Like we have done before, we will find the EV of our semi-bluff shove by adding up the EVs of each of the possible outcomes:

EV of shoving = EV of outcome 1 + EV of outcome 2 + EV of outcome 3
EV of shoving = \$12.50 + \$22.28 + (-\$20.10) = \$14.28

So on average, it looks like we’ll have a very profitable semi-bluff shove in this situation.

Check Yourself Before You Wreck Yourself

Once you start dealing with more than two possible outcomes, you’ll have to deal with compound probability situation where you’re multiplying together the chances of different things happening. In the second outcome, we multiplied together the chance of Villain calling and the chance of us winning. Int he third outcome, we multiplied the chance of Villain calling with the chance of us losing.

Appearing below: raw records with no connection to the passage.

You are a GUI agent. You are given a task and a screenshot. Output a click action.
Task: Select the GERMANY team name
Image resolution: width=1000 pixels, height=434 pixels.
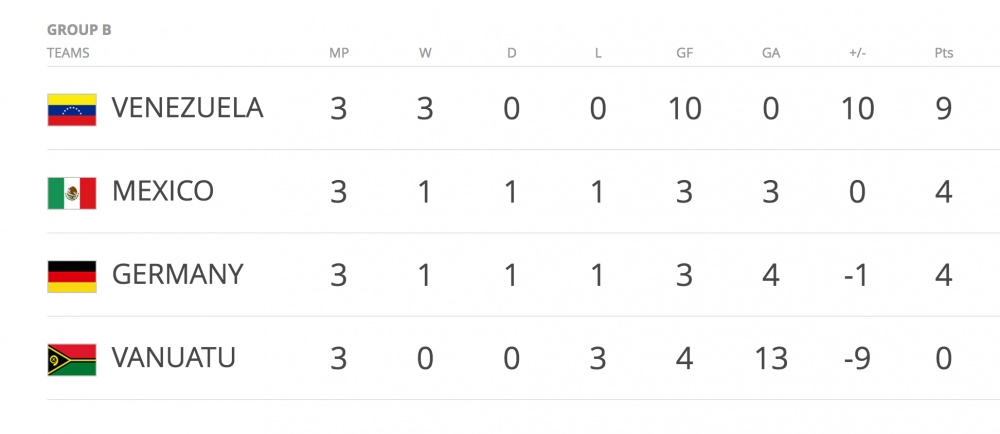pyautogui.click(x=177, y=274)
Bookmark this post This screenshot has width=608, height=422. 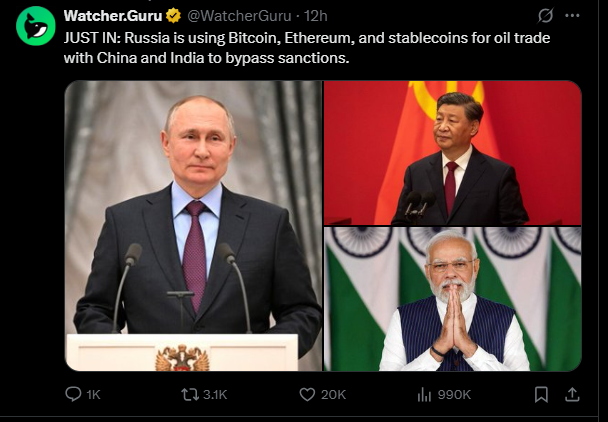point(541,395)
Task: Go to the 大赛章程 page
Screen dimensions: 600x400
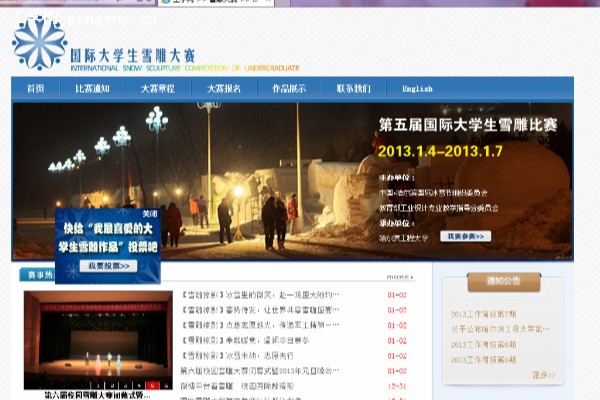Action: click(x=158, y=89)
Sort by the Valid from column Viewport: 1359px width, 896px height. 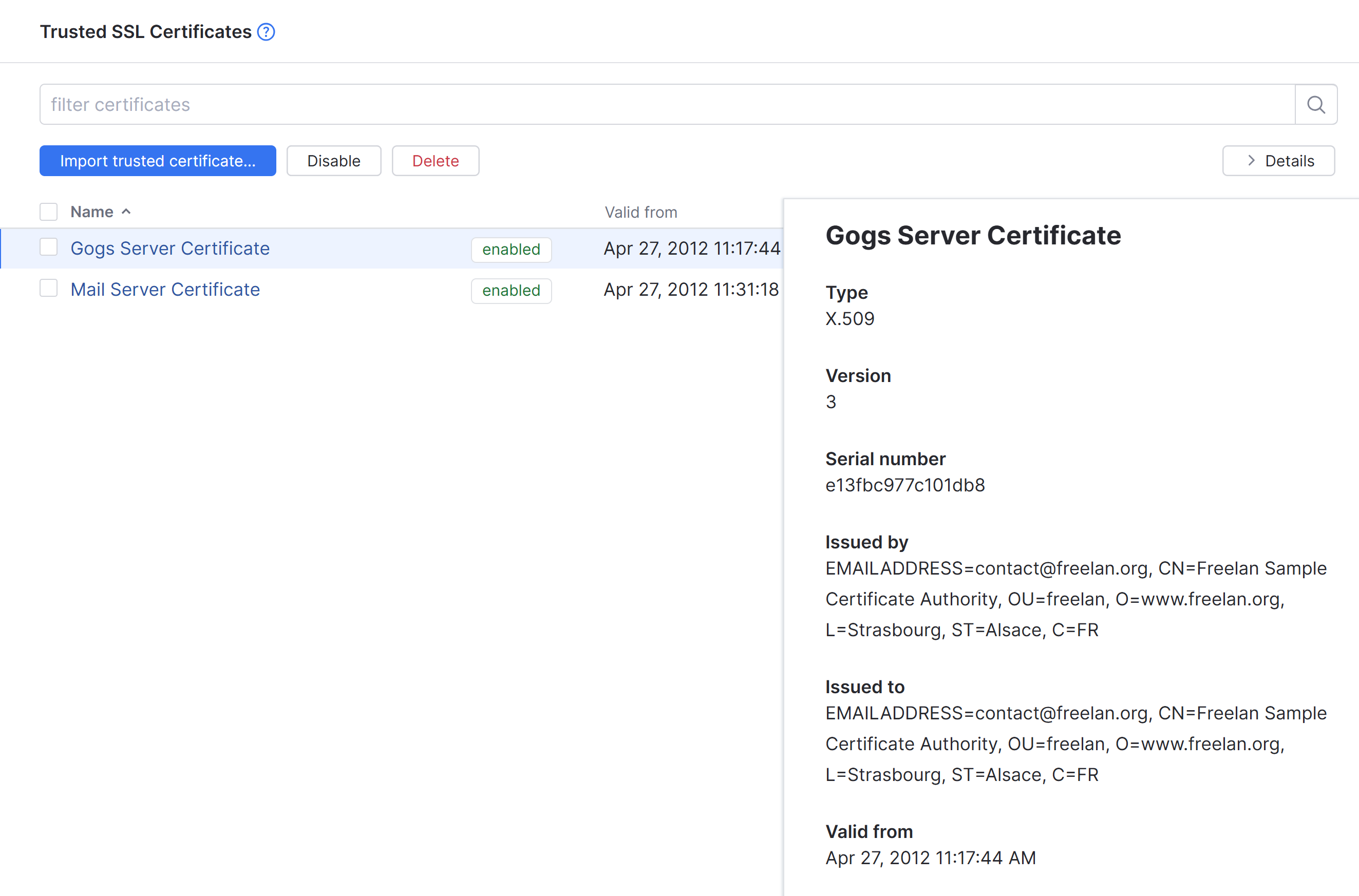[x=640, y=212]
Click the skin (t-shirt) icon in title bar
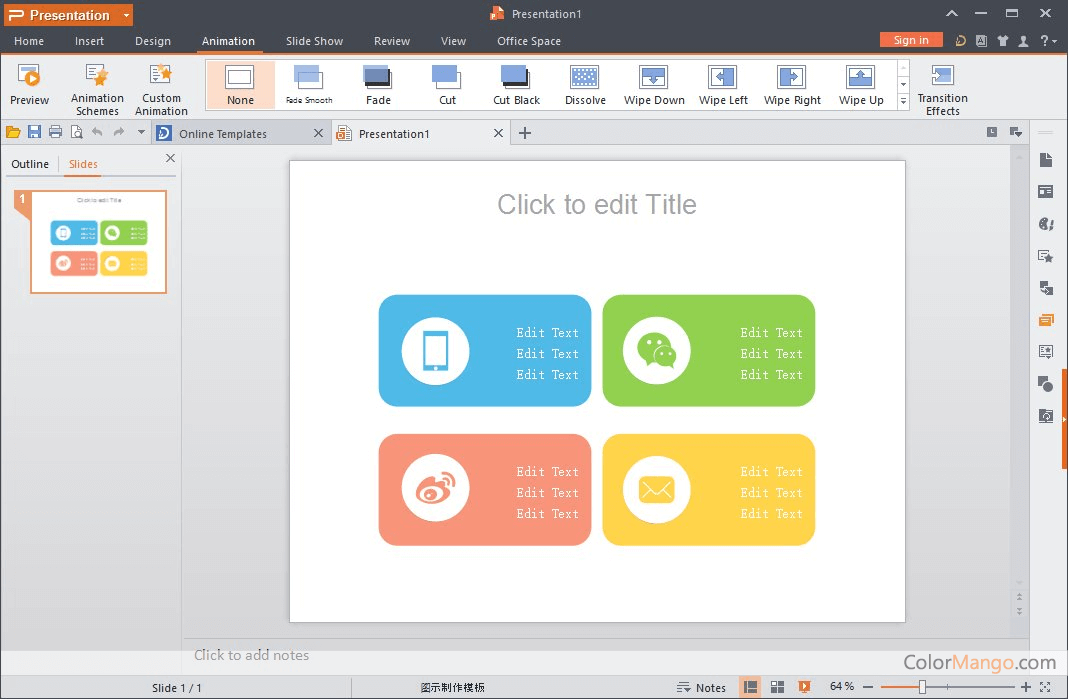The width and height of the screenshot is (1068, 699). click(1002, 41)
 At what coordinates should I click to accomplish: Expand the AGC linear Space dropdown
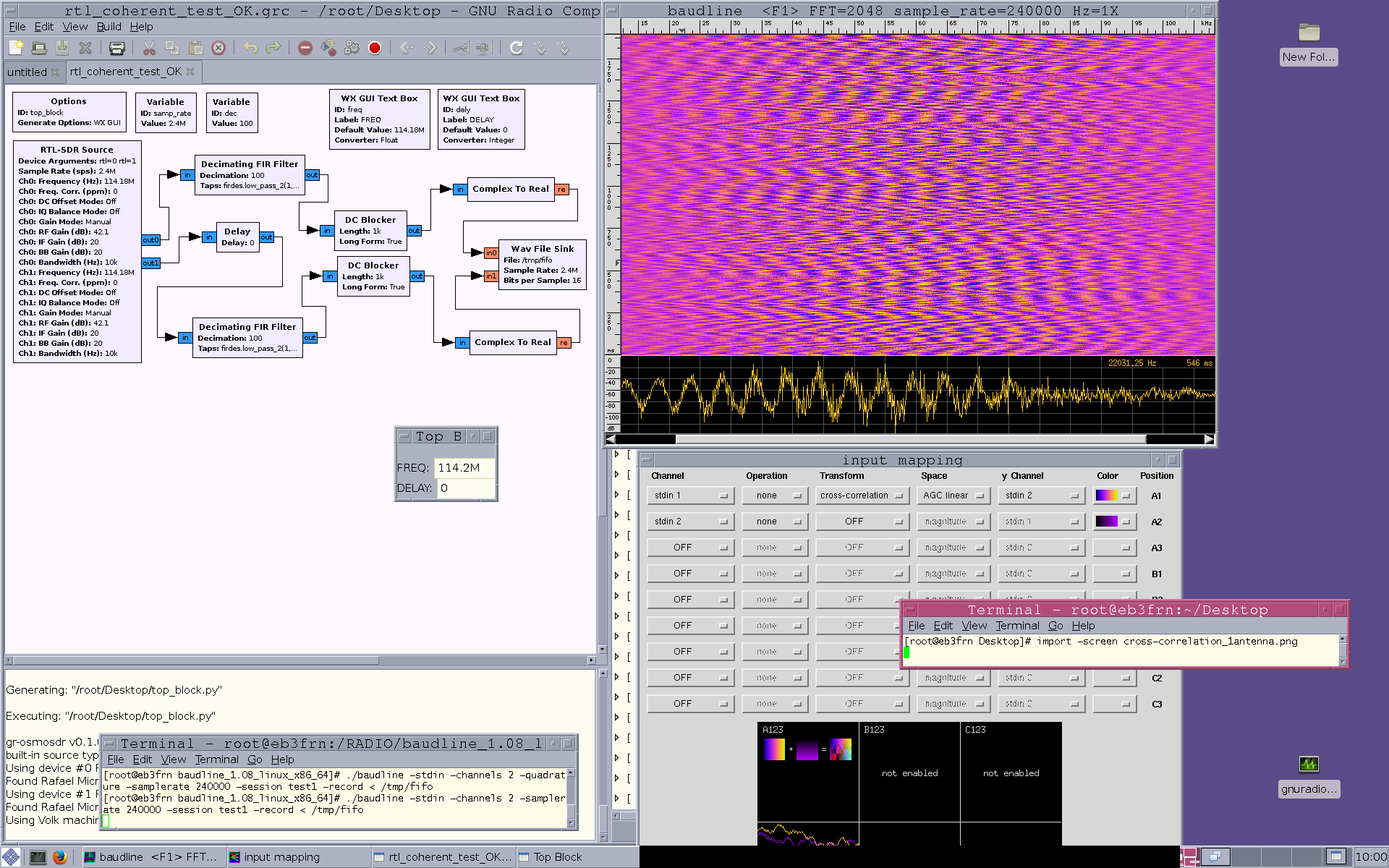[x=953, y=495]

Since it can be a little tricky to figure out if we did everything right since there are a lot of numbers being pushed around, it’s a good idea to have a way to check to make sure we got the percentages right.

Here’s how to do it. Add together just the chances of each of the three outcomes. If you get 100 percent total, then you did that part right. If you don’t get 100 percent total, then you made a mistake. Here’s an example from above:

Total Chance = Chance of Outcome 1 + Chance of Outcome 2 + Chance of Outcome 3
Total Chance = 25 percent + 24.75 percent + 50.25 percent
Total Chance = 100 percent

Practice Makes Perfect

Dealing with compound probabilities is a little tricky if you haven’t done it a lot before. Because we’re going to be using it a lot in basically every single EV calculation that we do for the rest of these tutorials, you’re going to need to be able to do it. To this end, I want to give you guys some practice. If you look in the Beginner’s Circle forum, there will be a thread for this week’s strategy post. Post your answers to this homework problem in that thread. After a week or so, I’ll post a detailed answer of this problem so that you can check to see how you did and figure out any problems you need to correct.

Homework Problem

We’re heads-up with a single opponent on the flop. We have a \$7.50 stack, our opponent has us covered, and the pot is \$5.20. If we go all-in, our opponent will fold 38 percent of the time. If our opponent calls, we’ll win 41 percent of the time. What is the EV of our shove?